Consider prolonged sequential or continuous ECG monitoring with an external patch, wearable recorder, or implantable loop recorder in those in whom no other cause of stroke has been found, particularly if they have a pattern of cerebral ischaemia on brain imaging suggestive of cardioembolism.
CT head
Request an urgent computed tomography (CT) scan of the head in patients taking an anticoagulant or with a bleeding disorder to exclude haemorrhage.[40]
Do not use CT head scanning in patients with suspected TIA unless you suspect an alternative diagnosis that CT could detect or they are using anticoagulants.[9][40]
Patients with suspected TIA should otherwise be assessed by a stroke specialist clinician before a decision on brain imaging is made.[40]
Practical tip
Remember that symptoms and signs are an important part of the clinical diagnosis of TIA. Be aware that by the time you see the patient their TIA symptoms and signs have usually resolved, hence the importance of taking a good history.[43]
Specialist investigations in the TIA clinic
In patients with suspected TIA, a specialist undertaking assessment in the TIA clinic might consider urgent magnetic resonance imaging including diffusion-weighted and blood-sensitive sequences (performed on the same day as the assessment).[9]
MRI should be the principal brain imaging modality for detecting the presence and/or distribution of brain ischaemia.[40]
For patients with suspected TIA in whom brain imaging cannot be undertaken within 7 days of symptoms, MRI (using a blood-sensitive sequence such as susceptibility weighted imaging [SWI] or T2*-weighted imaging) should be the preferred means of excluding haemorrhage.[40]
Patients with confirmed anterior circulation TIA who the specialist considers as candidates for carotid endarterectomy should undergo urgent carotid imaging within 24 hours.[27]
Carotid imaging reports should clearly state which criteria (European Carotid Surgery Trial [ECST] or North American Symptomatic Carotid Endarterectomy Trial [NASCET]) were used when measuring the extent of carotid stenosis.
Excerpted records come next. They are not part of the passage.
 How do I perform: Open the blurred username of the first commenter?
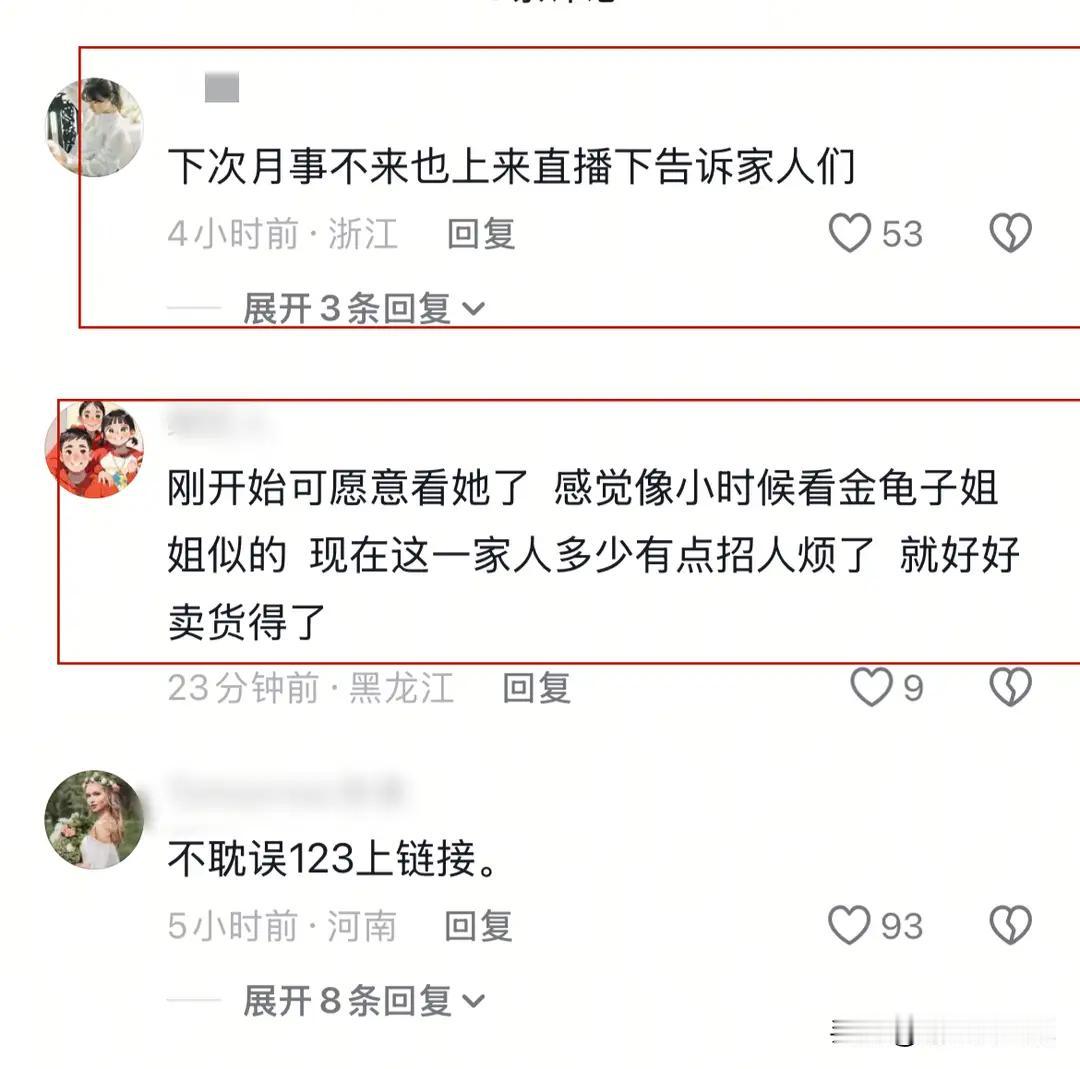(222, 87)
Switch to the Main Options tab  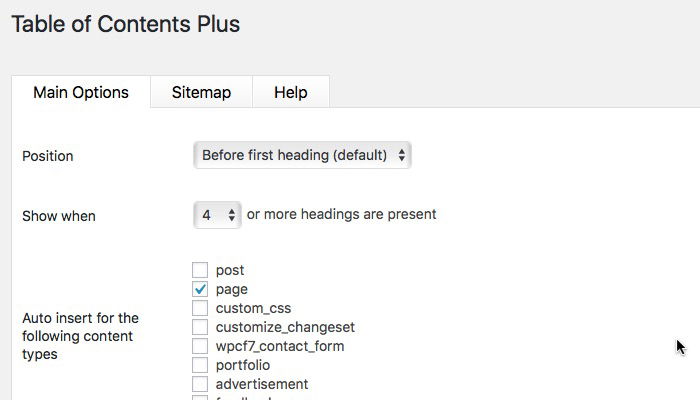81,93
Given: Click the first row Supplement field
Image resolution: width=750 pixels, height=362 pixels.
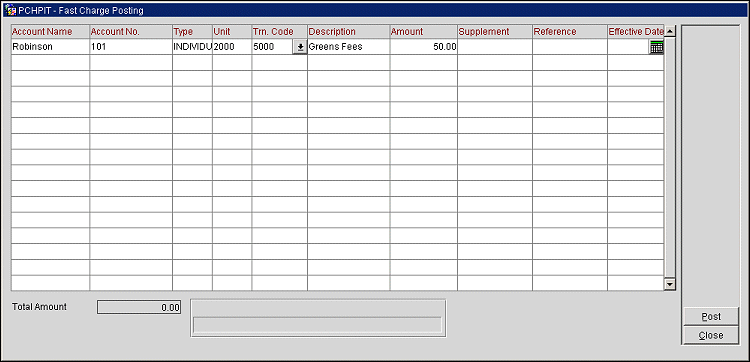Looking at the screenshot, I should click(x=495, y=47).
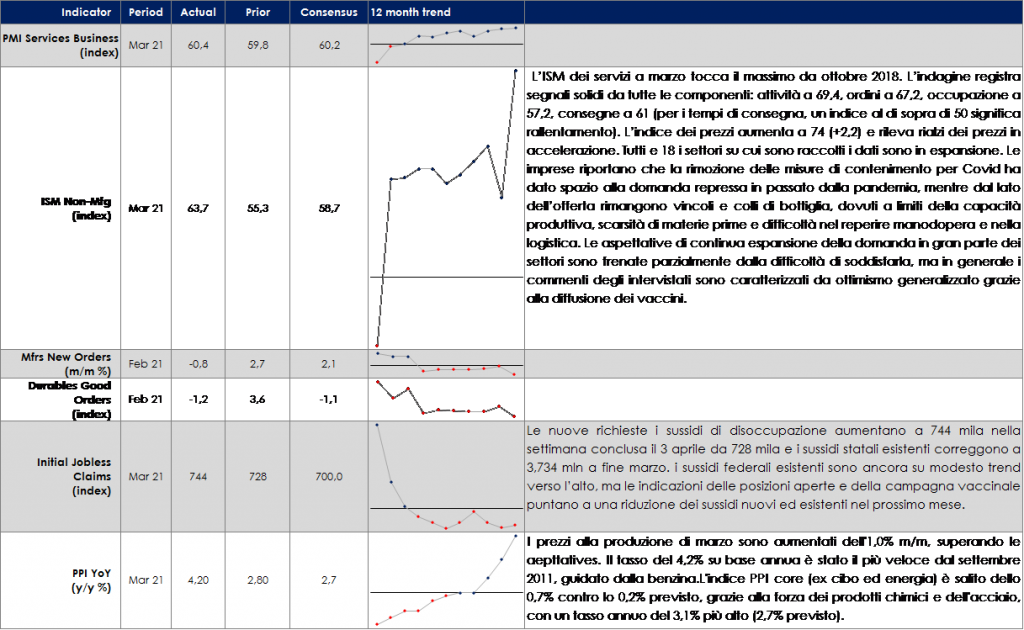Click the Initial Jobless Claims trend chart

pyautogui.click(x=445, y=476)
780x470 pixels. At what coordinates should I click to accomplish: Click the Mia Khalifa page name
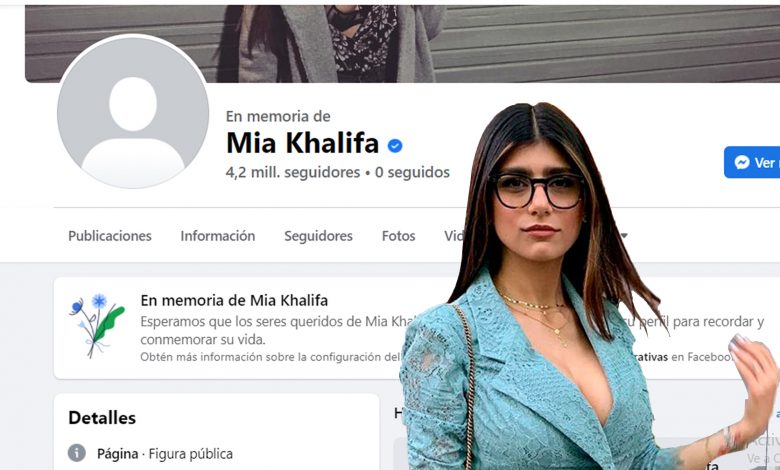click(302, 143)
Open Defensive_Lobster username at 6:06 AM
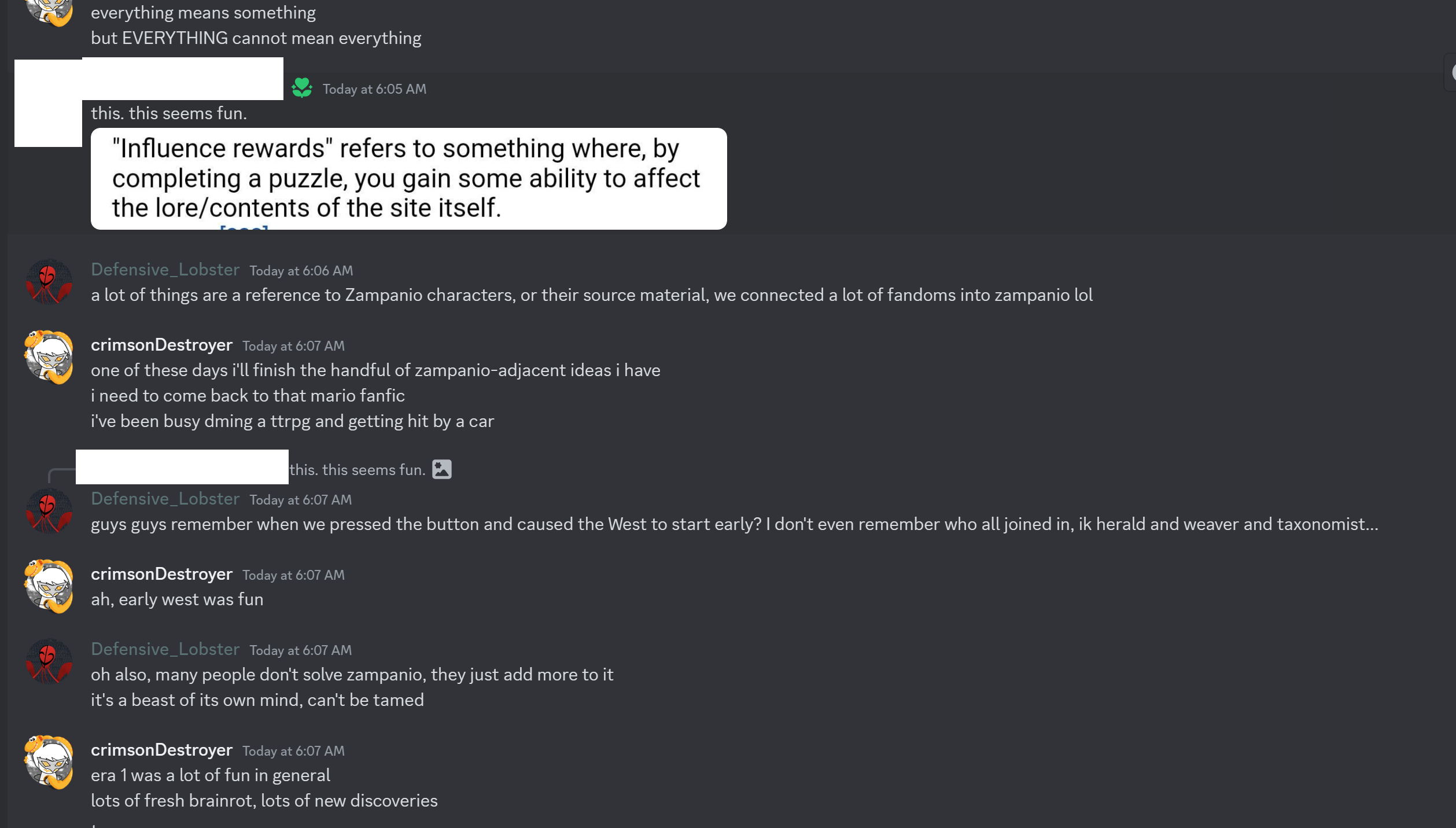1456x828 pixels. tap(165, 270)
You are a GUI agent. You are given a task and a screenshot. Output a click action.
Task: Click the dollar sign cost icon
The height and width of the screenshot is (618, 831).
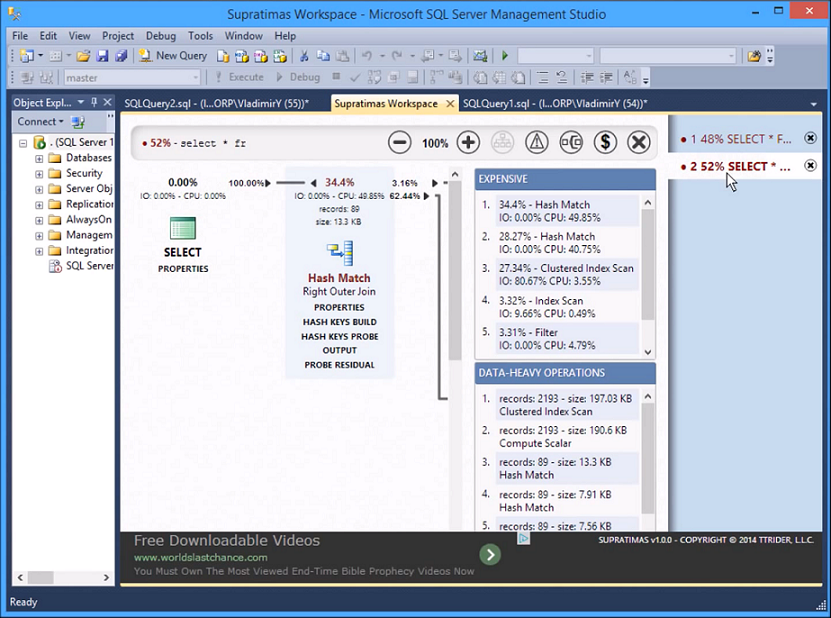[605, 143]
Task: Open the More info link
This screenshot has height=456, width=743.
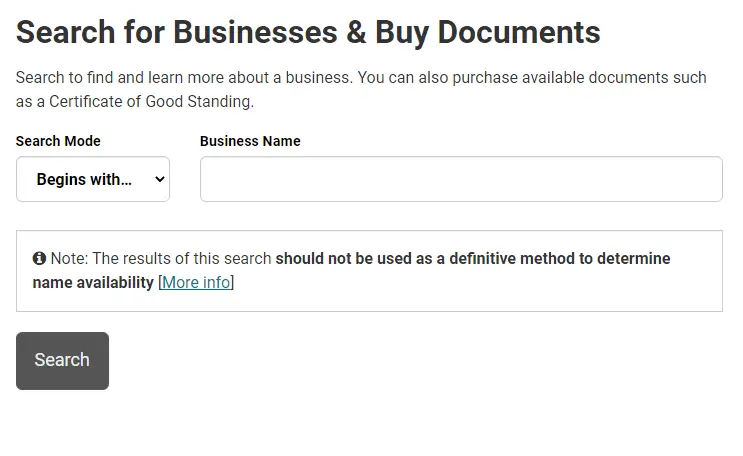Action: tap(196, 283)
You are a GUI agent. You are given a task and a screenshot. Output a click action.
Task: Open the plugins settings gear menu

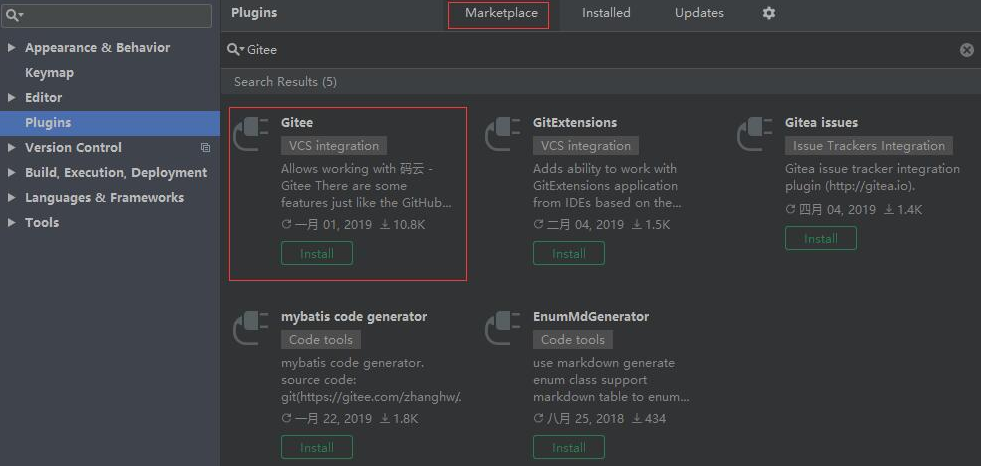(x=768, y=13)
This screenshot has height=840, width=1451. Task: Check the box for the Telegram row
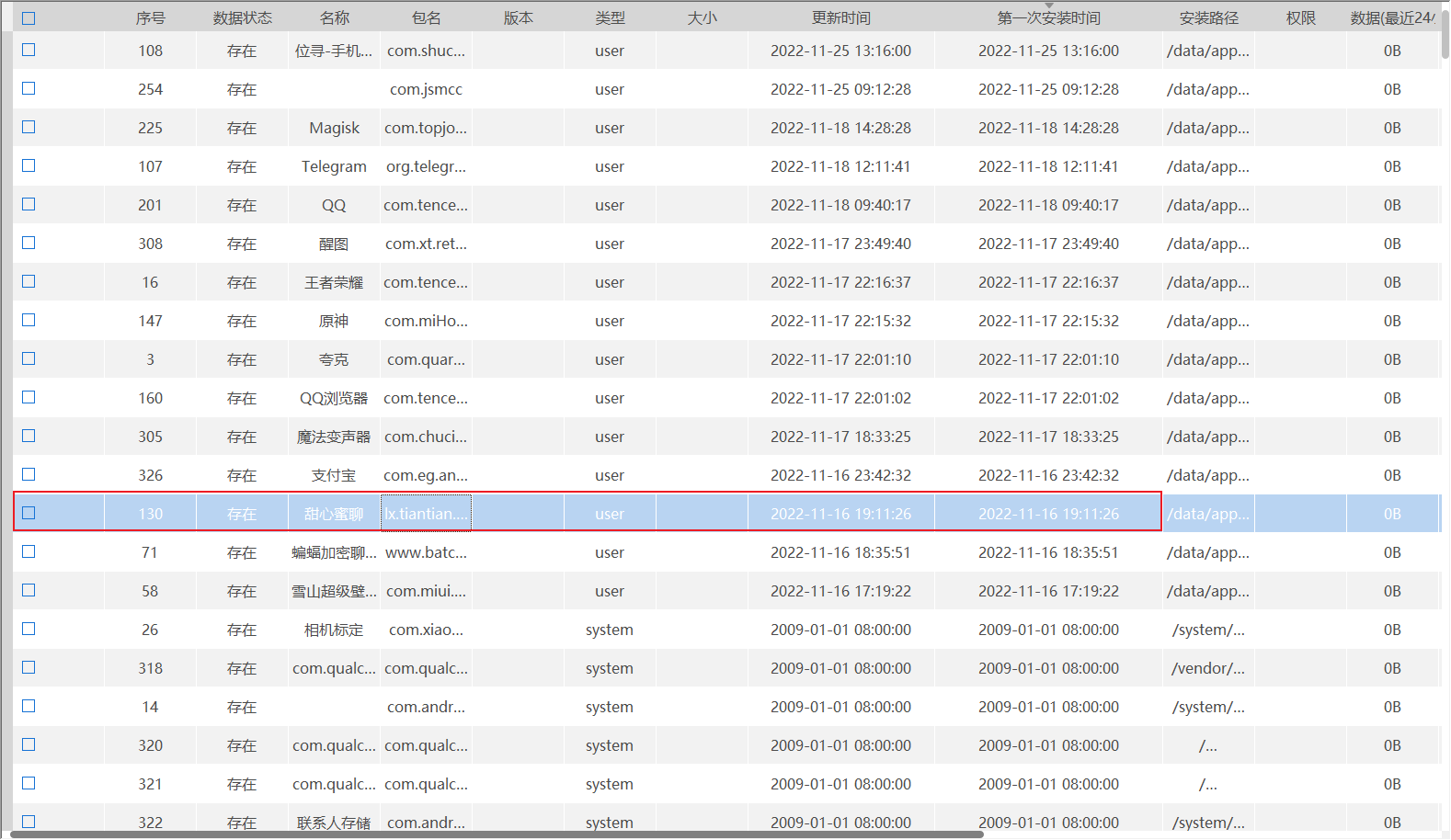pos(29,166)
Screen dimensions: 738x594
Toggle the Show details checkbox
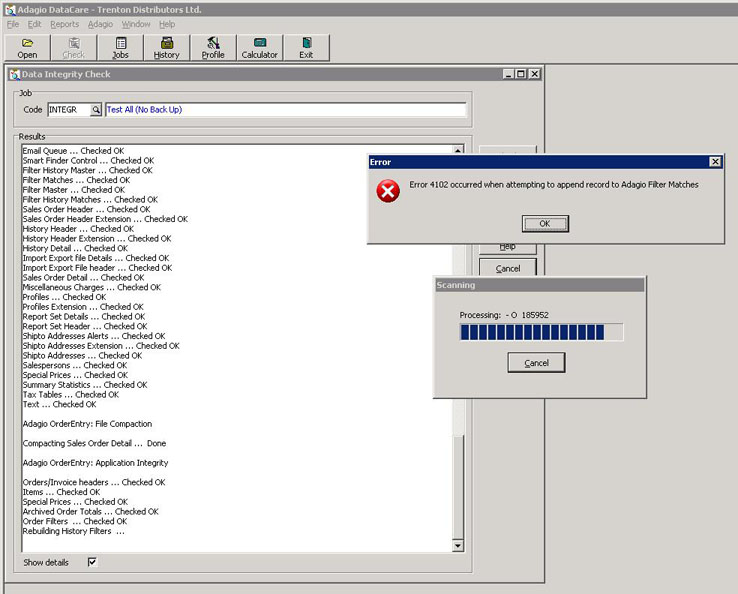pos(92,563)
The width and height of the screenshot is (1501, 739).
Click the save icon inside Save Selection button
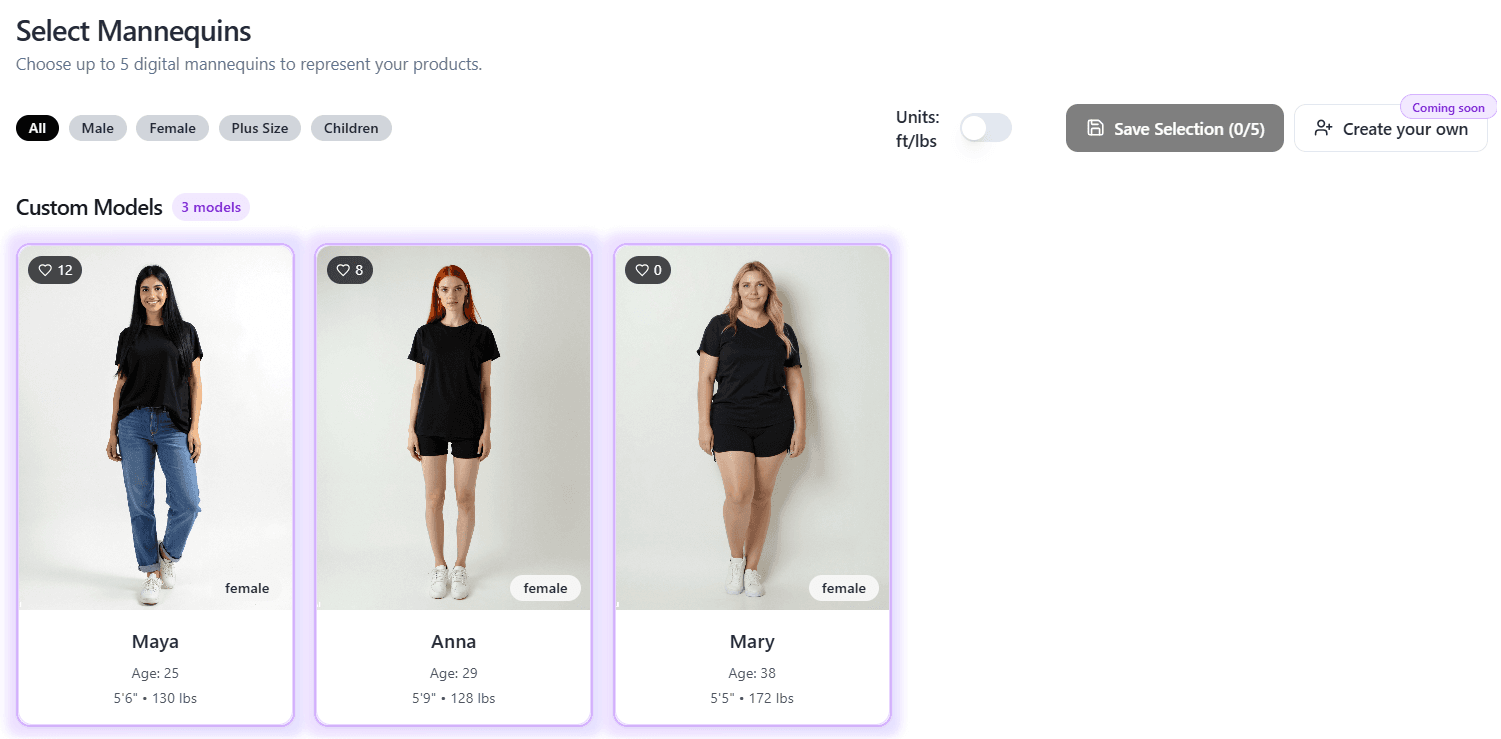click(x=1095, y=128)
Patients with TIA who have symptomatic carotid stenosis of 50% to 99% according to the NASCET criteria need to be assessed and referred urgently for carotid endarterectomy to a service following current national standards.[9]
In patients with cryptogenic TIA, contrast transthoracic echocardiography (TTE) is recommended to rule out patent foramen ovale (PFO). If contrast TTE is negative, contrast transoesophageal echocardiography (TOE) is used in selected patients instead.[56]